Let me guess. Mom and dad never taught you how to manage money. Guess what? Me either! Today, we are going to talk about 10 important money life lessons for teens before they launch. Now, before you think you're not qualified, you're not... but you also are! You don't have to be a financial expert to share these principles with your kids. Remember, more is caught than taught so let the inevitable reminder of kids moving out serve as a catalyst for implementing these principles as early on in their lives as possible.
The skill to budgeting is building a solid financial foundation. What is the best kind of budget? One you actually use! Most people aren't budgeting to begin with so simply getting your kids in the habit will put them light years ahead of society. Tracking and categorizing is just one piece of it. Help them to think long term and to understand the value of not spending every cent they make. For more information on this topic, check out my previous Savvy Saturday video, "How to Build a Strong Budget That Sticks."
Help your new graduate understand that not all interest rates are the same; in fact, choosing a different bank can work in their favor and earn them a better rate. This can easily spill into other topics like liquidity, how an amortization table works, how interest affects loans and more.
Teach them the power of saving for the future. The kids moving out is just a launching point for the rest of their lives and inevitable arrival at retirement, so build the habit to begin saving for retirement now. Open up your own finances to demonstrate that as you get older, things get more expensive. Failure to plan is planning to fail! Show them how compound interest can work for them and how a few dollars now (which can seem like a lot but isn't) can save them having to put huge amounts in those funds later on. Instead of playing catch up, teach them how to get an early start! For a great resource to learn the simple terms of investing, check out, "How to Invest Money Like a Billionaire."

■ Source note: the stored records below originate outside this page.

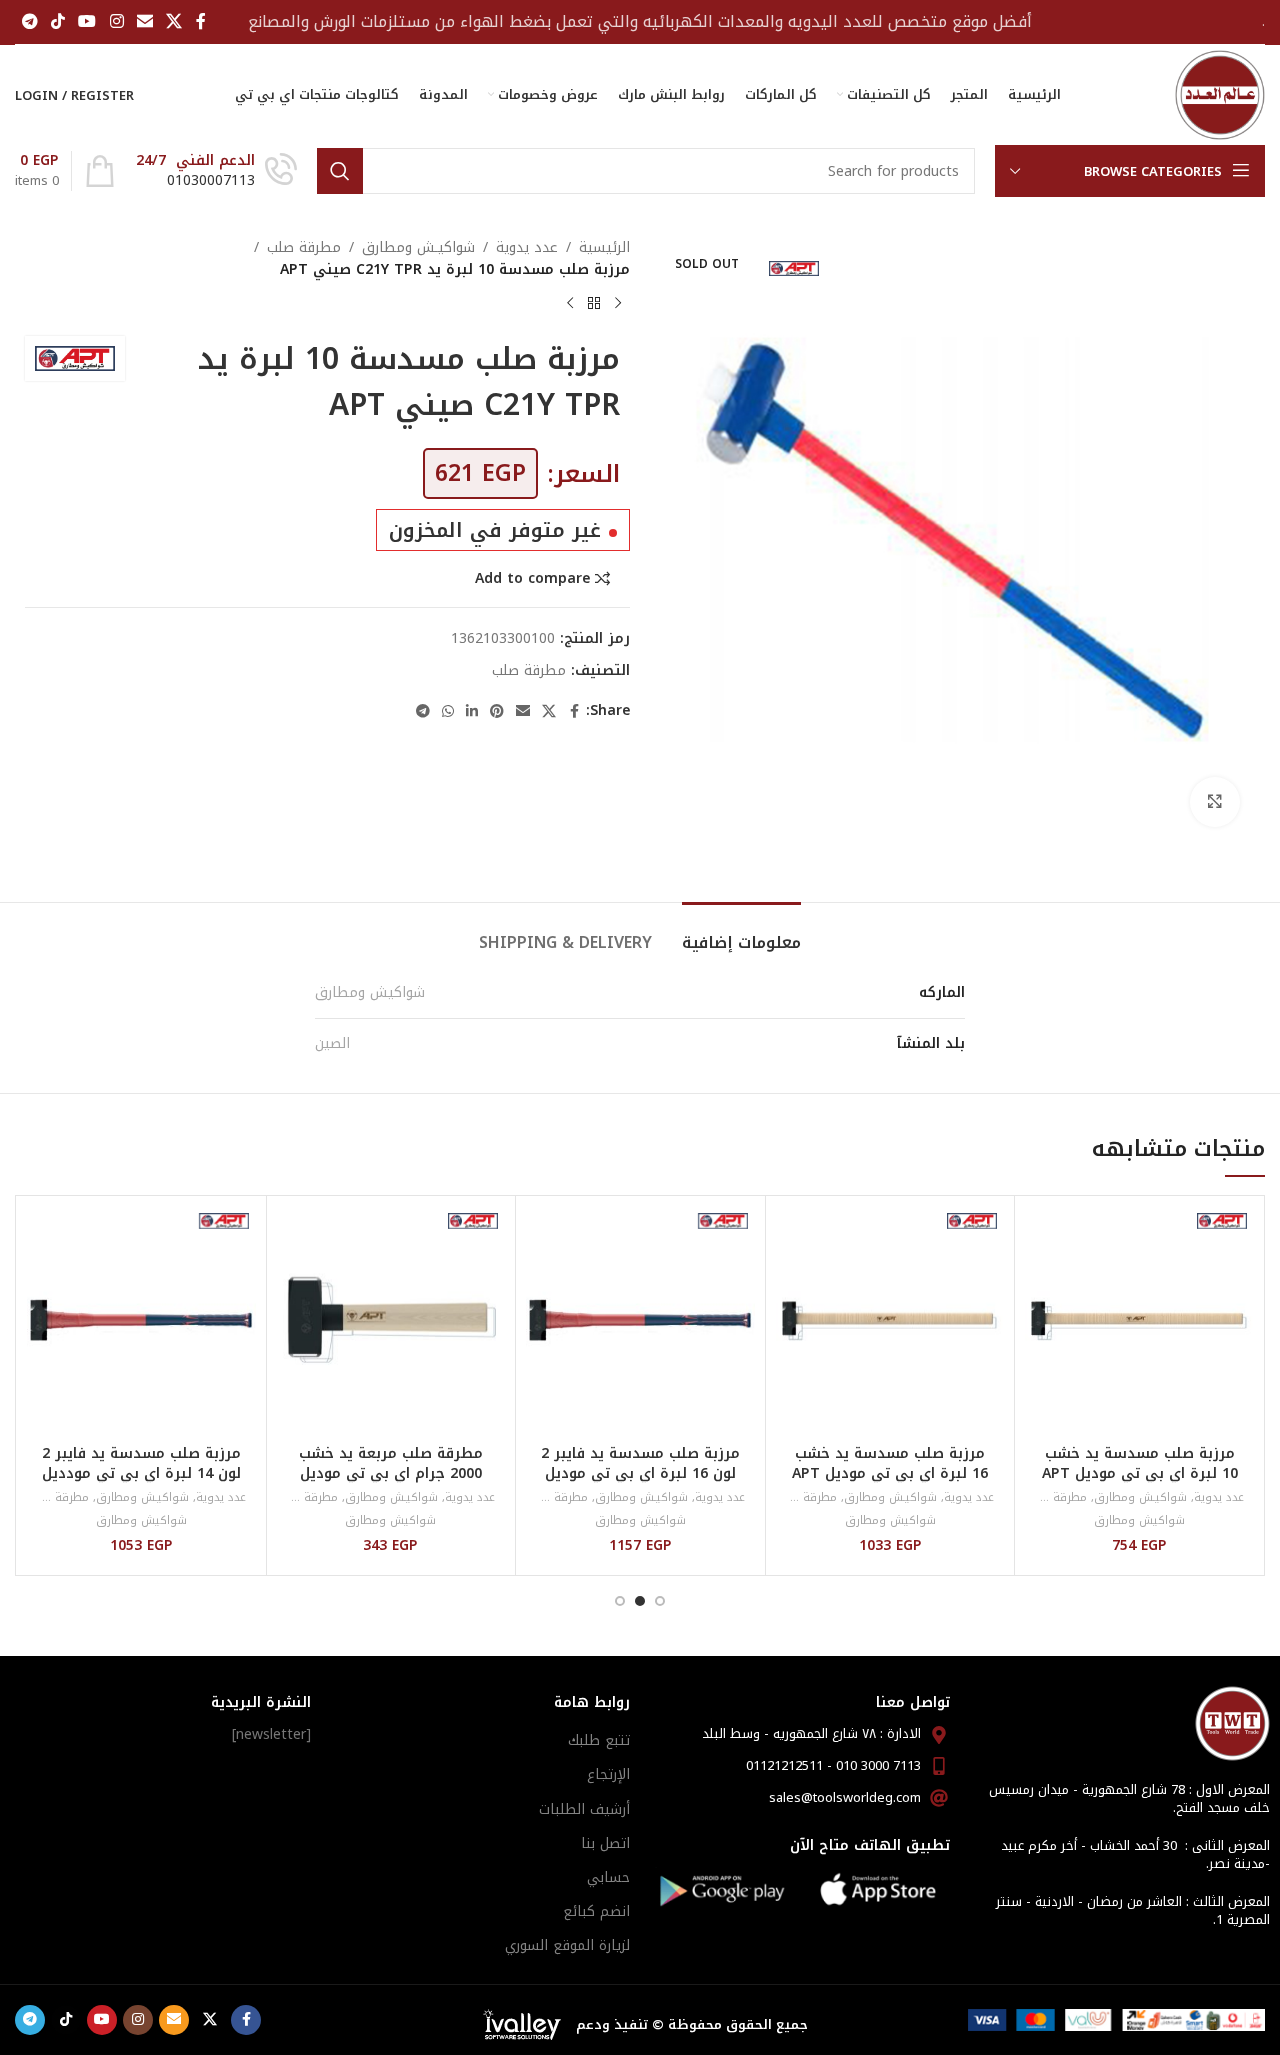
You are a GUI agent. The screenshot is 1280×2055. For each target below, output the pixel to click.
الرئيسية (604, 248)
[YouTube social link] (87, 21)
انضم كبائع (596, 1911)
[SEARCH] (340, 171)
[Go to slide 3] (620, 1601)
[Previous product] (618, 304)
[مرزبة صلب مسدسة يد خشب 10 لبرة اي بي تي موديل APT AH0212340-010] (1139, 1320)
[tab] (741, 932)
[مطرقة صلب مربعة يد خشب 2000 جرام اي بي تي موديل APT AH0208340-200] (391, 1320)
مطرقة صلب (304, 248)
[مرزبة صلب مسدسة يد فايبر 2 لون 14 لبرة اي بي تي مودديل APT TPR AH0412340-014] (141, 1320)
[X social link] (174, 21)
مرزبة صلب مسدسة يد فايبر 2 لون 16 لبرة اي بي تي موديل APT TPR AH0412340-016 (640, 1473)
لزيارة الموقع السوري (567, 1945)
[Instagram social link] (116, 21)
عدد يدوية (527, 248)
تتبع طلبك (599, 1740)
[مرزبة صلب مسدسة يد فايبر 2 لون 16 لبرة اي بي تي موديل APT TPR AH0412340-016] (640, 1320)
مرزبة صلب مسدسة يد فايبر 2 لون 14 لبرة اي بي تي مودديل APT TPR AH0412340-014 (141, 1473)
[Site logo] (1220, 94)
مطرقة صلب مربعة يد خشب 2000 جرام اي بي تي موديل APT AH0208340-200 (391, 1473)
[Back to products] (594, 304)
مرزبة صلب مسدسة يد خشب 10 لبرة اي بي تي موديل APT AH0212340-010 (1140, 1473)
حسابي (608, 1877)
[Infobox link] (216, 171)
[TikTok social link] (57, 21)
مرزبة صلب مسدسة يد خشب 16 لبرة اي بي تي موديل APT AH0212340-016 (890, 1473)
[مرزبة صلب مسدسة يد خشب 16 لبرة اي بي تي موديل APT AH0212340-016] (890, 1320)
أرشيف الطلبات (584, 1809)
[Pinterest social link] (497, 712)
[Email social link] (144, 21)
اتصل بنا (605, 1843)
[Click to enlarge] (1215, 802)
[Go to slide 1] (660, 1601)
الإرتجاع (608, 1774)
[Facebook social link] (201, 21)
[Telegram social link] (29, 21)
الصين (332, 1043)
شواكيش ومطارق (370, 992)
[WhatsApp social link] (448, 712)
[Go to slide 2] (640, 1601)
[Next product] (570, 304)
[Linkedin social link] (472, 712)
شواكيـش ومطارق (418, 248)
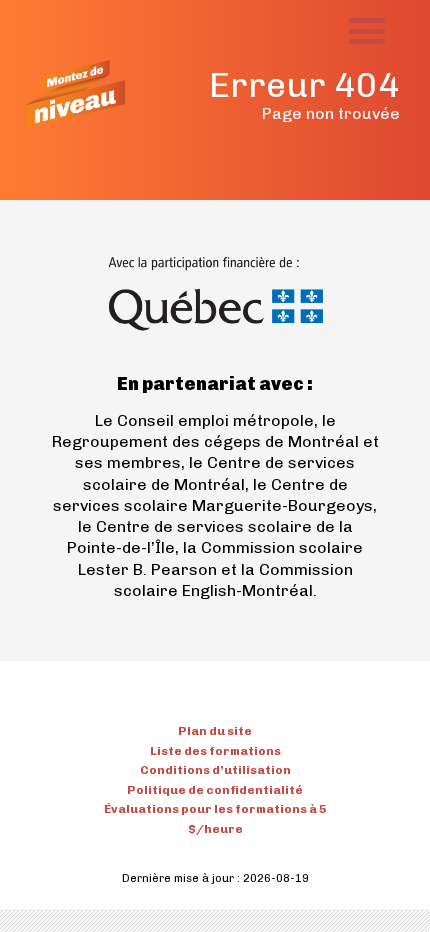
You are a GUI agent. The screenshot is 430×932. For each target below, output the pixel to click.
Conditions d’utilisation (215, 770)
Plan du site (215, 731)
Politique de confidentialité (215, 790)
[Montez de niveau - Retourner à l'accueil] (75, 94)
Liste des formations (215, 751)
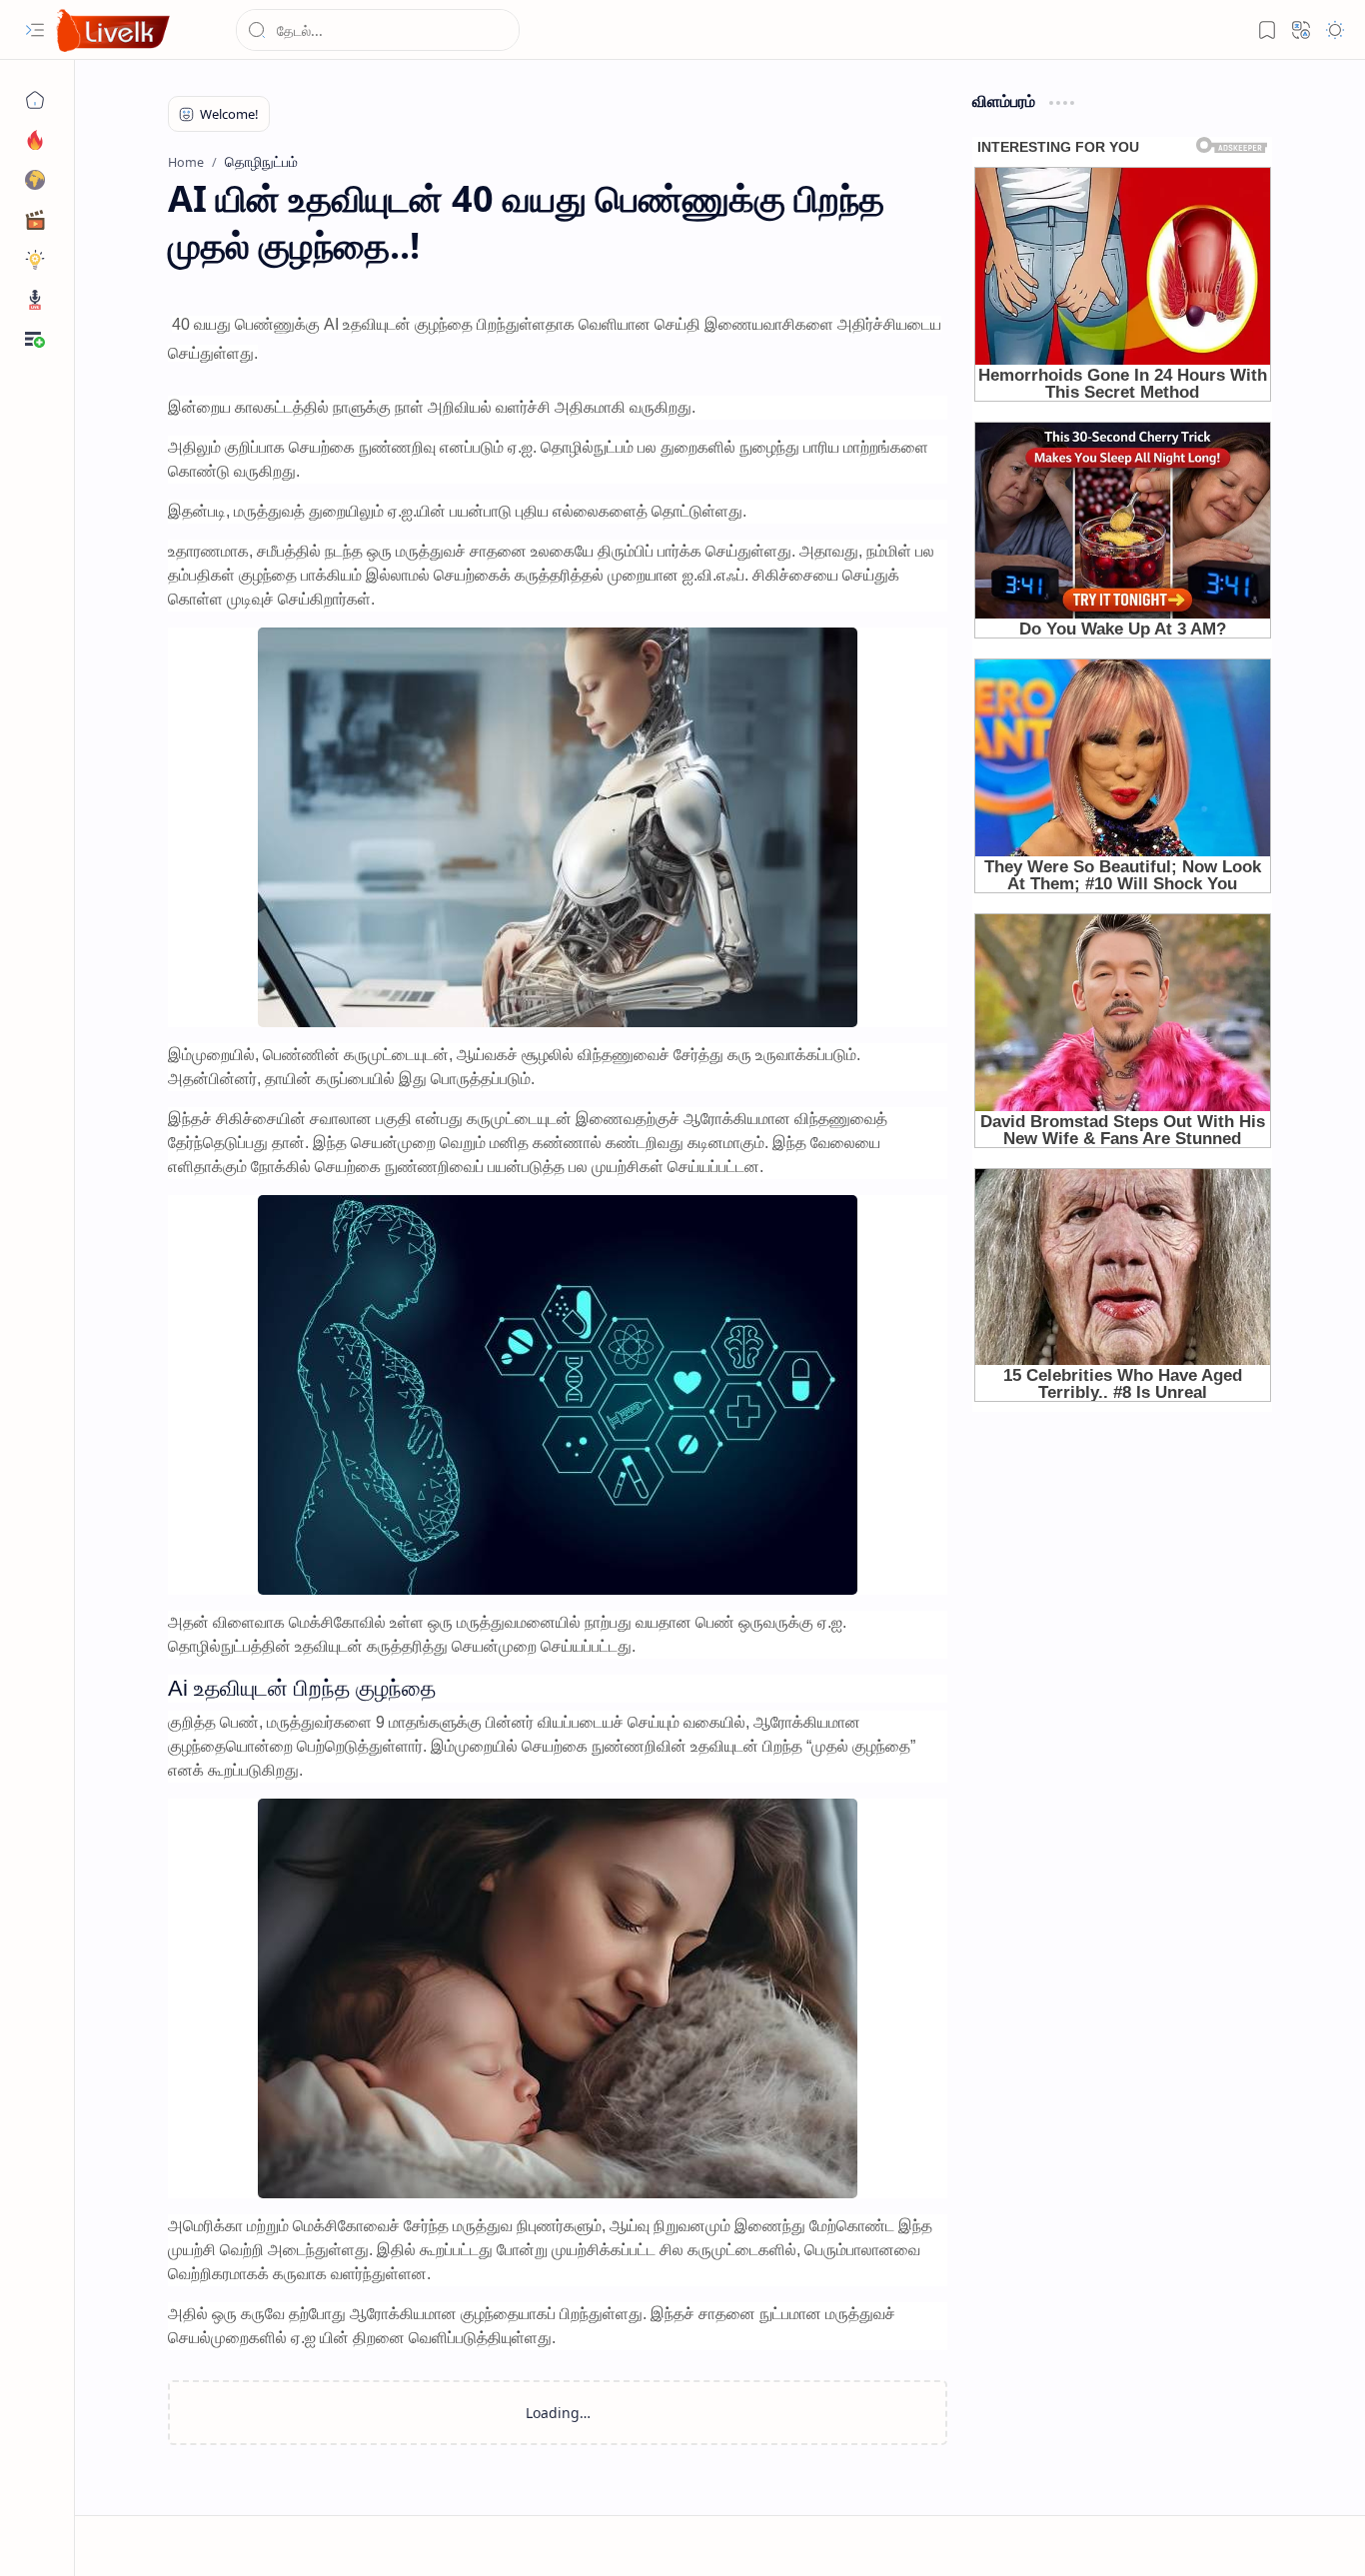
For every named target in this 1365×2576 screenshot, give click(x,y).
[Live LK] (114, 30)
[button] (35, 30)
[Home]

Educate them on the nature of bank fees at all banks: overdraft fees, stop check fees, etc. Encourage them to seek out a bank, whether brick and mortar or online, that offers free checking, no minimum balance, no monthly maintenance fees and more. Fees really should be one less thing to worry about.
It is super important to teach the danger of credit cards. Your kids moving out shouldn't serve as an introduction to the dangers of plastic. In fact, this is the primary season they will be bombarded with credit card offers. Teach them the damaging effects of using credit so they know that free pizza or two-liter of soda is not worth signing up for a credit card.
The kids moving out can spur many new areas of concern or topics not once covered, like obtaining a well paying job. That isn't a bad thing. But if they don't know how to maximize that income, it will only get spent. Show them the power of growing their wealth and explain the meaning of net worth. Many people think a millionaire is defined by his/her stuff, but they're not. Your net worth is determined by what you own minus what you owe. Your net worth is a true pulse of your financial being.
Teach them the things they can probably do themselves. When it comes to standard things like changing bulbs or oil changes, help your child find this info in their car's manual. Also, help line them up with a quality mechanic who is trustworthy and willing to earn their business. Check out my video, "How to Save Big When Buying Tires," for pointers on how an independent mechanic can save you BIG.
This one tends to sneak up on people, especially graduates not used to covering utilities and who tend to leave a small energy footprint. Teach them how to stay on top of these costs so they don't have to depend on utility companies for a budget plan. For some additional help doing this, check out, "How to Stop the Utility Bill Roller Coaster."
Spending isn't always about spending as little money as possible, but rather about spending wisely with a plan. Teaching them how to spend wisely requires research, price comparisons and more. Introduce them to Consumer Reports and to an appreciation for buying quality, not luxury, this way their purchases will last but will also not let them take on more than they can afford.
Teach them about this mysterious number and how it's calculated. They don't have to live under its ominous shadow. Empower them with the truth so they feel liberated. For more details, check out, "The Credit Score Demystified." The kids moving out is a big, life-altering event in the life of your family and this is one base you might want covered before letting them out into the big, wide world. Empower them with this information to set them on a track to becoming fiscally-responsible, stable young adults who harness this info and find more money to fund their dreams.
Question: Are your kids moving out? Are they equipped with these important money life lessons? It's never too late to begin.